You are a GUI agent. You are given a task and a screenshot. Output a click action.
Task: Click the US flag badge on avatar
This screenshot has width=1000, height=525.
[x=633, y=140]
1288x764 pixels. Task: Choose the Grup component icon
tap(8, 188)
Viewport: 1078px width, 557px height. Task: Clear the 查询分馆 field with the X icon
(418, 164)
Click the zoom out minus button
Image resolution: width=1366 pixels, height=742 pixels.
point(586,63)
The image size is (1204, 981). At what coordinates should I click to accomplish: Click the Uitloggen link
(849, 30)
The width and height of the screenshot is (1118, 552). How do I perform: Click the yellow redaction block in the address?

====

Task statement> Print the records above exactly as they appear.

Response to the exercise>
You are a GUI agent. You are given a task and a screenshot. Output a click action.
Task: Click the US flag badge on avatar
This screenshot has width=1000, height=525.
[x=633, y=140]
1288x764 pixels. Task: Choose the Grup component icon
tap(8, 188)
Viewport: 1078px width, 557px height. Task: Clear the 查询分馆 field with the X icon
(418, 164)
Click the zoom out minus button
Image resolution: width=1366 pixels, height=742 pixels.
point(586,63)
The image size is (1204, 981). At what coordinates should I click to accomplish: Click the Uitloggen link
(849, 30)
The width and height of the screenshot is (1118, 552). How do I perform: Click the yellow redaction block in the address?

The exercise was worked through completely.